## Einträge aus einer Sammlung
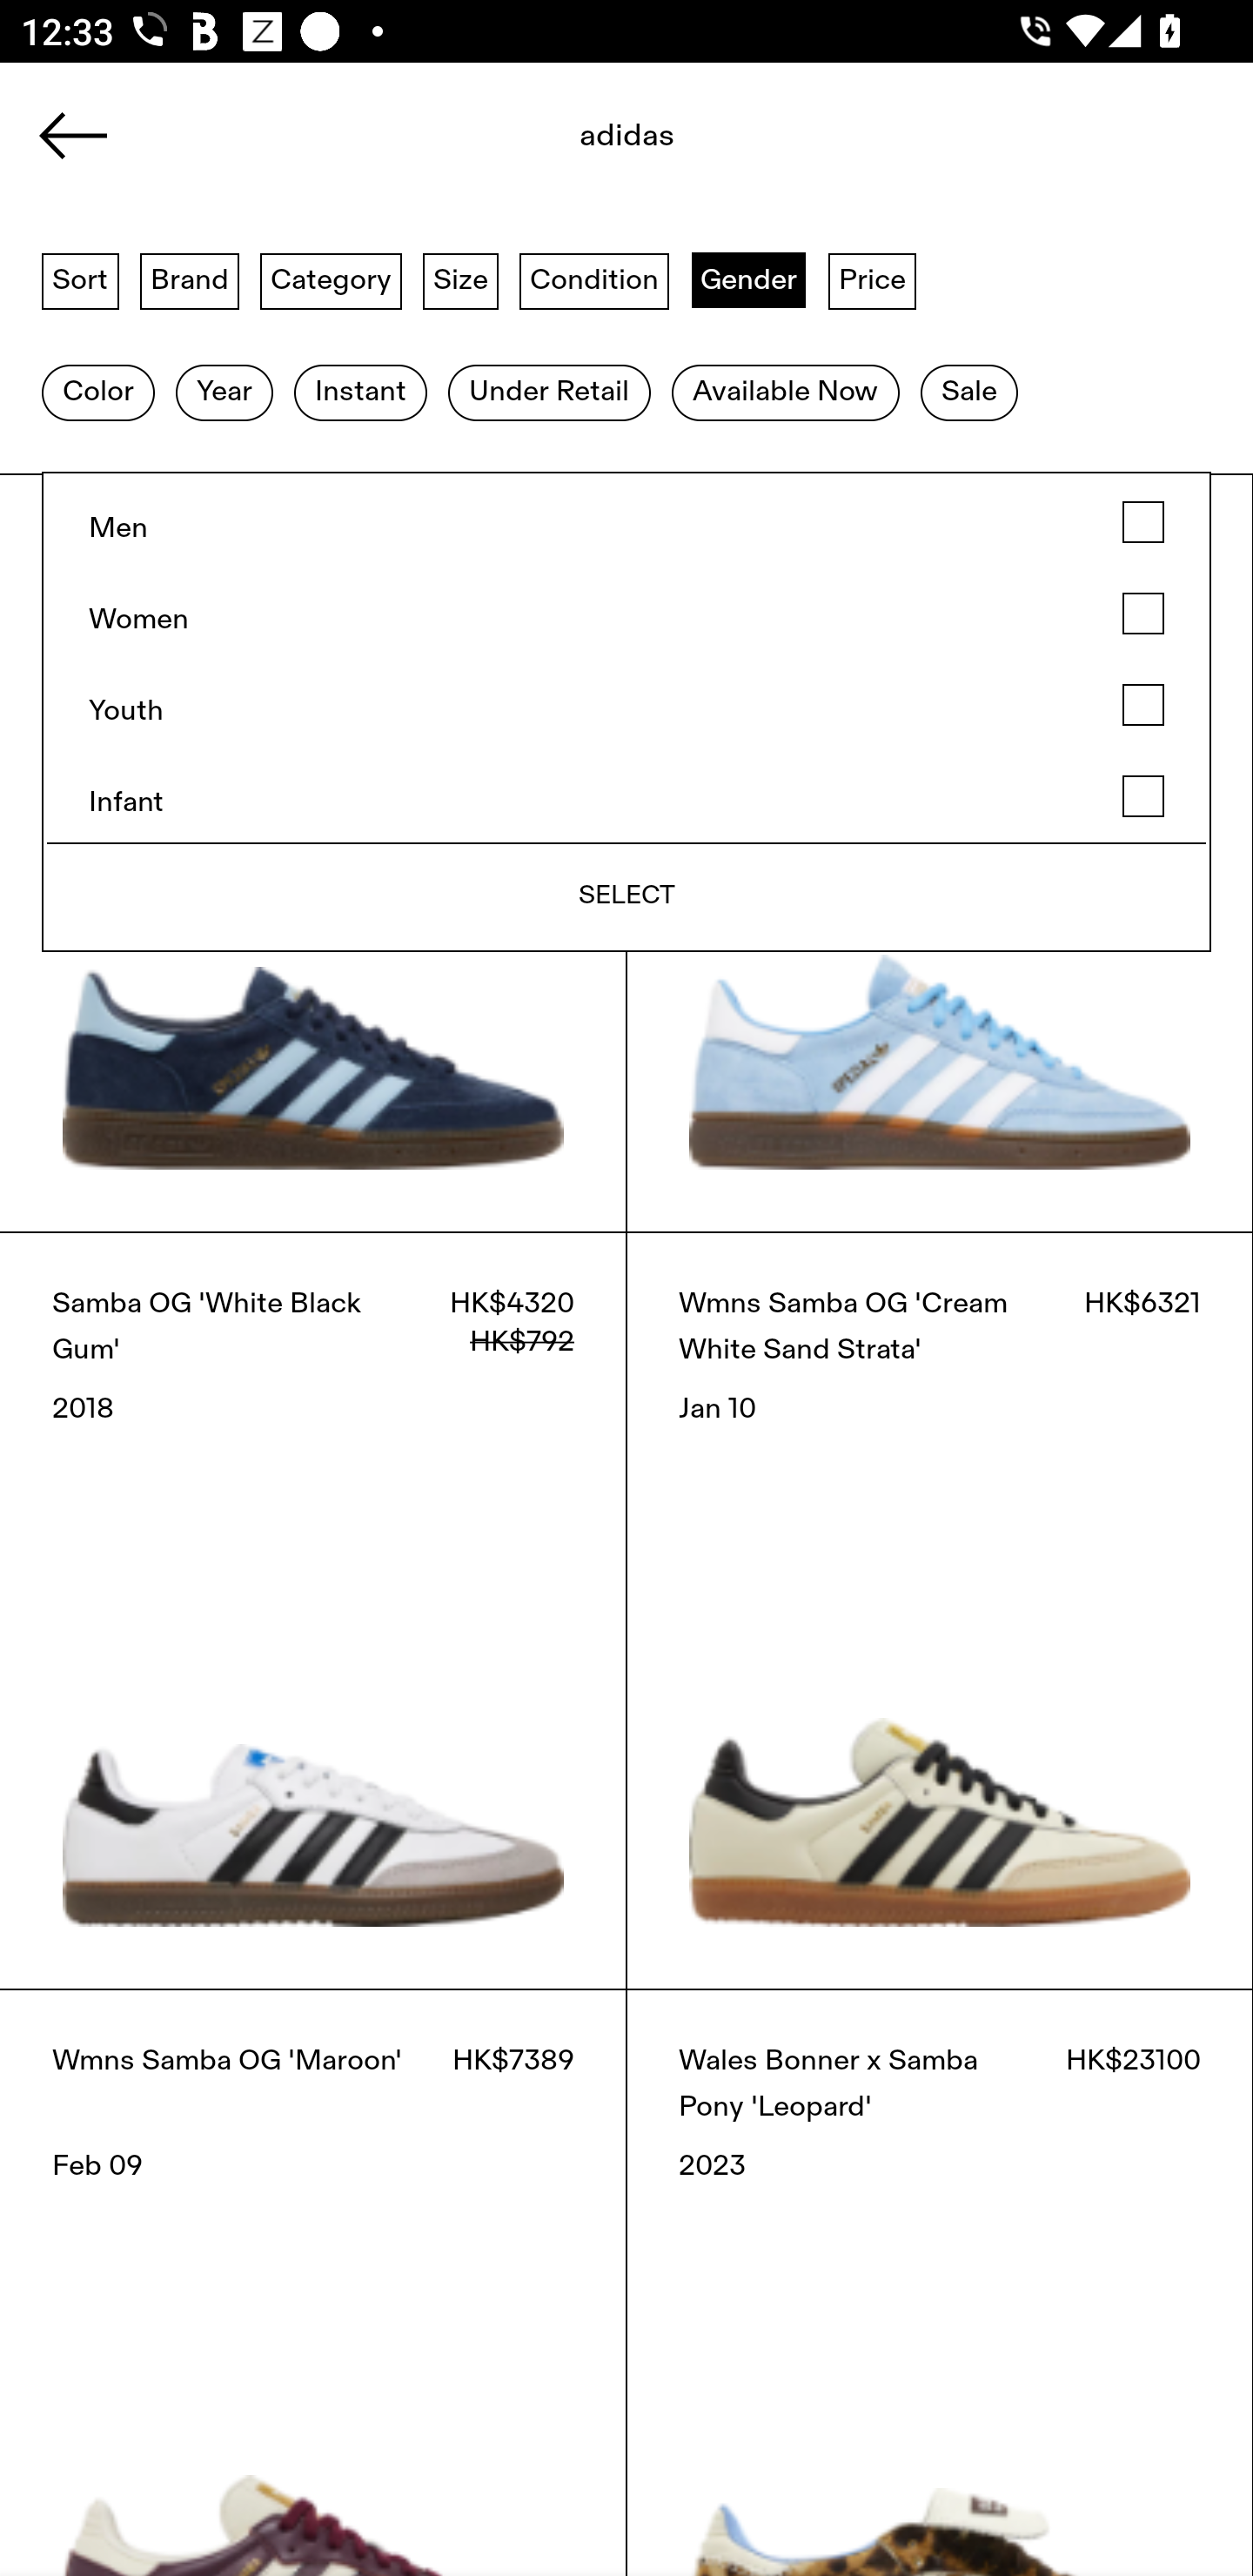 The width and height of the screenshot is (1253, 2576). I want to click on SELECT, so click(626, 896).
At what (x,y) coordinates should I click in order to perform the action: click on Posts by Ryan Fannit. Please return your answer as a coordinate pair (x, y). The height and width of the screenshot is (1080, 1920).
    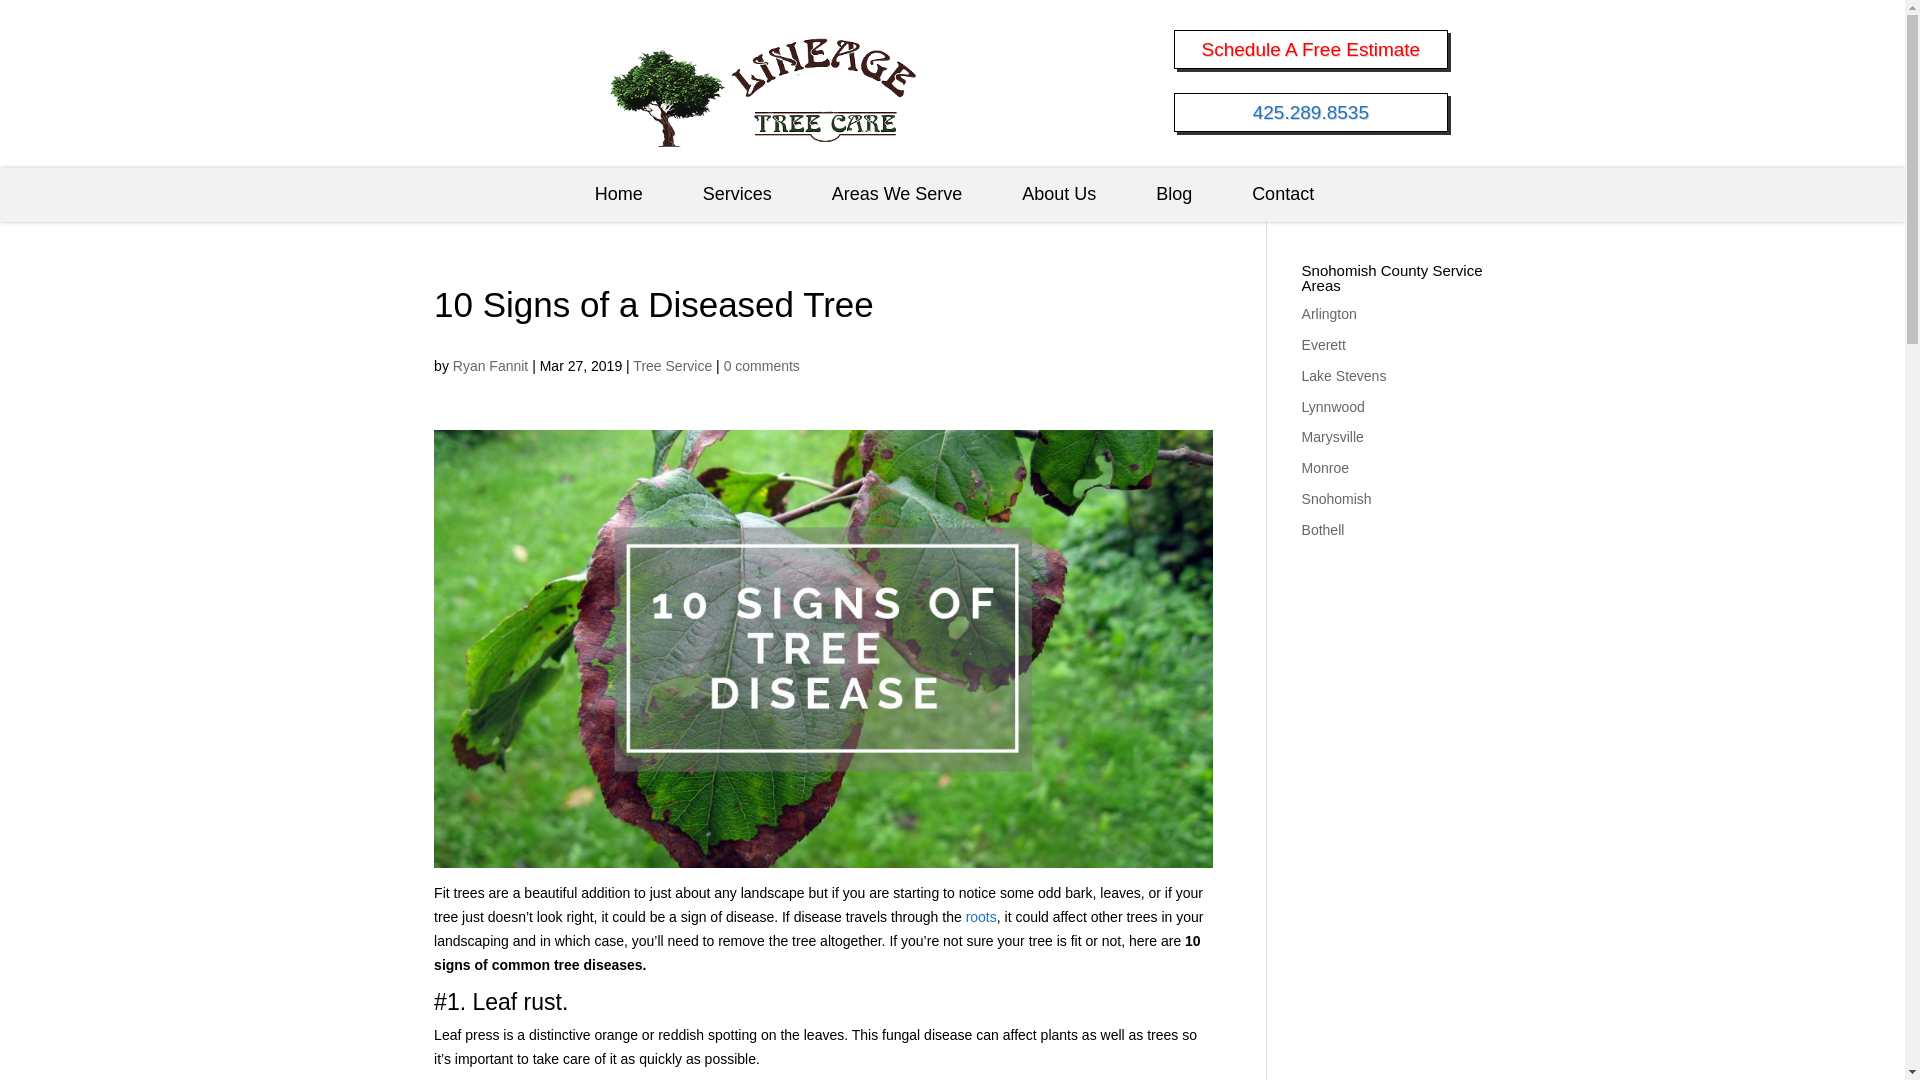
    Looking at the image, I should click on (490, 365).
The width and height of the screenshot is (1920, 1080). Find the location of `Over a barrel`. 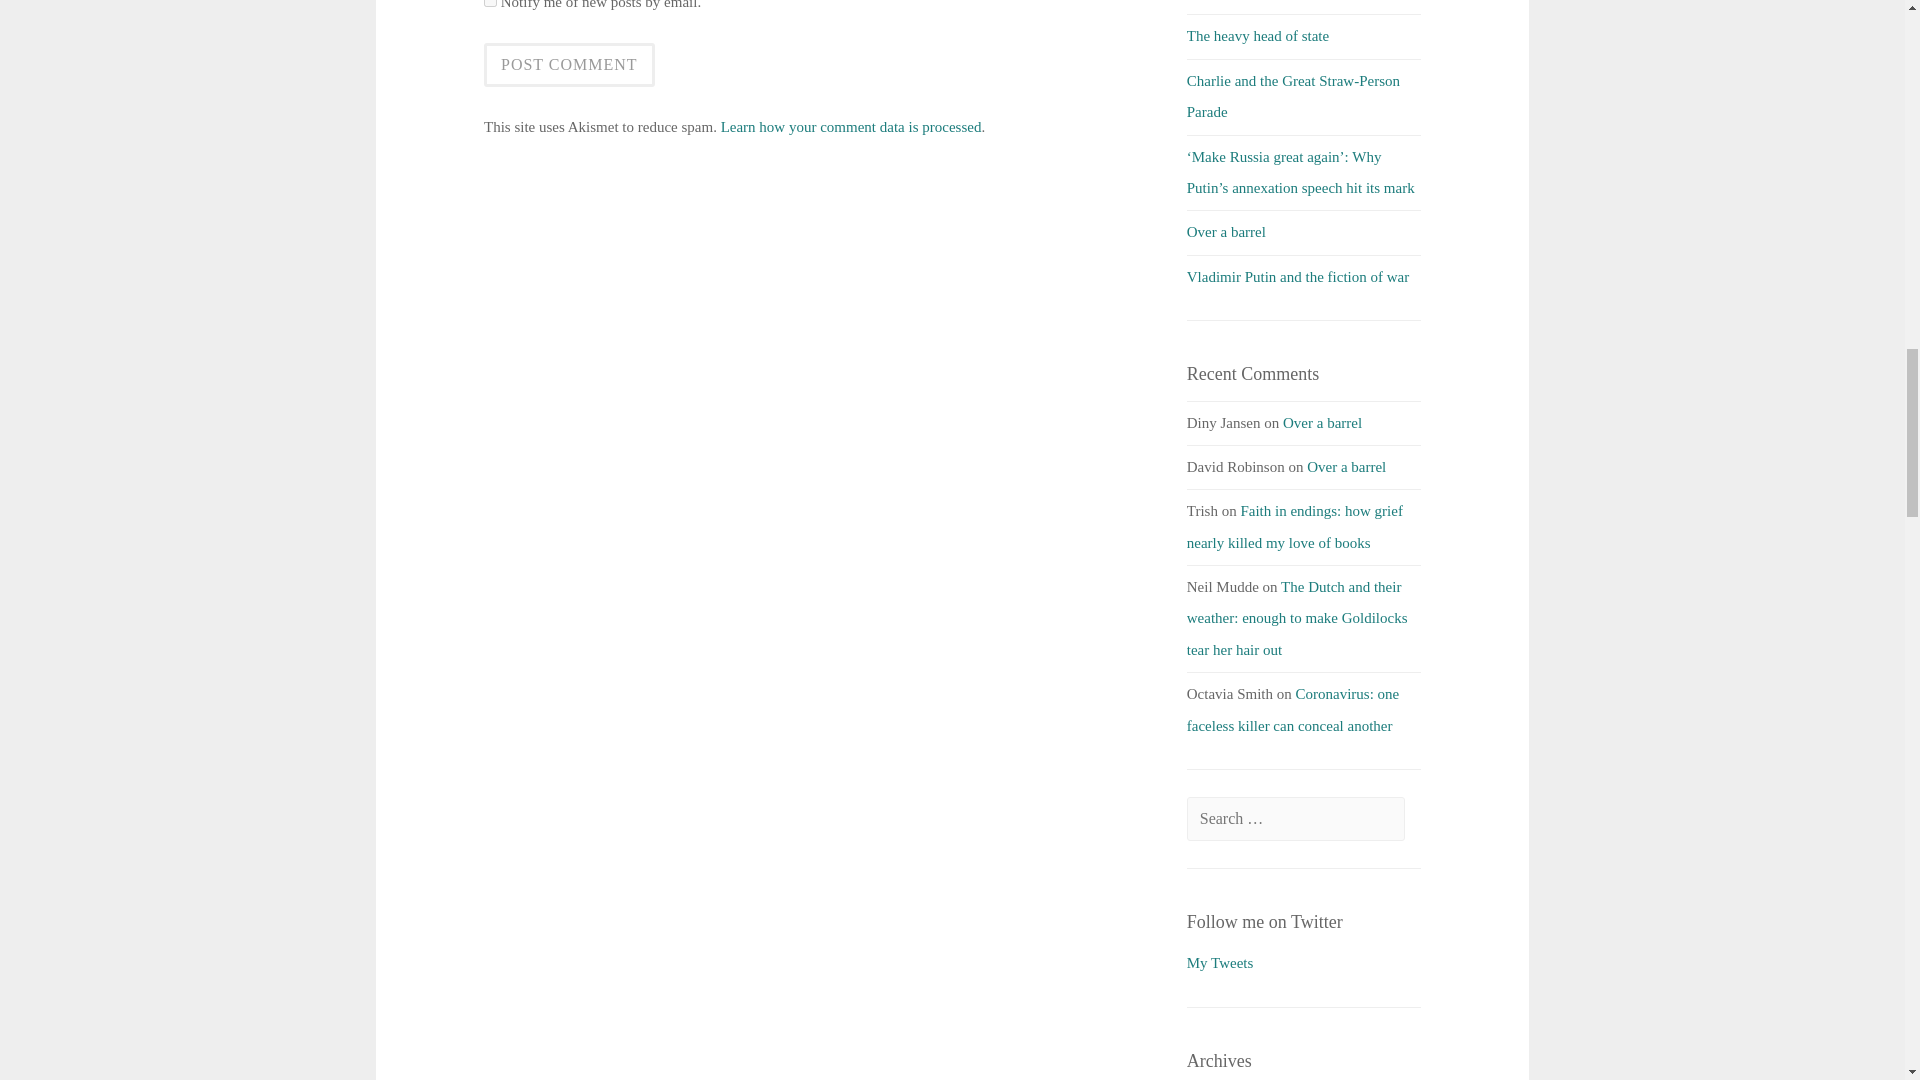

Over a barrel is located at coordinates (1346, 467).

## ANLEITUNG ZUR AUFGABE
Schreib die Daten noch einmal ab, beginnend mit der Zeile, in der „The width and height of the screenshot is (1920, 1080).“ steht, und endend mit dem Schluss der Daten, und ersetze dabei „Find“ durch „Locate“, ohne sonst etwas zu ändern. Lass die Bilder in deiner Antwort weg.

## ERWARTETE ANTWORT
The width and height of the screenshot is (1920, 1080). Locate the location of `Over a barrel`. 

Over a barrel is located at coordinates (1346, 467).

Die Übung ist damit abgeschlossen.